Chapter Six, The Secret Weapon, Mr Safety, and Xiao Pung, is where Synnott recounts an expedition to Borneo with Alex Honnold, Jimmy Chin, Conrad Anker and others. British readers will doubtless recall the ill-fated British Army expedition to Borneo’s Low’s Gully. It’s Synnott’s first encounter with Honnold and it’s highly informative. It’s just six months after Honnold’s free solo of Half Dome and it is a pivotal moment in the book, not least because at the end of their first meeting in a hotel room in Kora Kinabalu (KK), Synnott fires the crucial question into Honnold: “So what about El Cap?” He explains to the reader, ‘It was an obvious question to ask, though somewhat impertinent’.

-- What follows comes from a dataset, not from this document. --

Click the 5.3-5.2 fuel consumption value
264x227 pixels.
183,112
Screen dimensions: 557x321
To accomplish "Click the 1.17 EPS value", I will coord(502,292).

Synnott is in KK as the expedition leader on a climb out of Low’s Gully but it establishes him as a climber-cum-investigative writer which is ultimately his role in this context. In itself, the chapter is an interesting read and, as perhaps the real scene-setter to the whole book, it’s an instrumental chapter. Although Honnold was by that stage the best free soloist in the world, he clearly was learning lots of stuff about expeditions from Synnott, Chin and Anker – the 'Silverbacks' on the team. Whilst Synnott, Chin and Anker were clearly impressed by Honnold’s climbing on that expedition, Honnold was reluctant to admit that he’d learned stuff from them, and it nearly caused a fatal rift between the team. All turned out well though when, on reflection, Honnold accepted the wisdom of the older climbers.
From Chapter Six onwards Synnott develops Honnold not only as a climber and the amazing free soloist that he is but also as a person and as a founder of the Honnold Foundation. Synnott drives the story forward talking about the first ascent of The Dawn Wall, the MRI scans looking into Honnold’s amygdala, his free solo in the Taghia Gorge, his developing relationship with Sanni his new girlfriend and then ultimately – his preparation for his amazing solo of Freerider.
The Impossible Climb is without a doubt an insightful book, more wide-reaching than perhaps you’d think, but Synnott uses his experience both as a climber and as a writer to paint an incredible canvas. The Impossible Climb is not to be missed. Very definitely, it’s another unmissable chapter in the story of climbing and the most audacious solo ever achieved by anyone.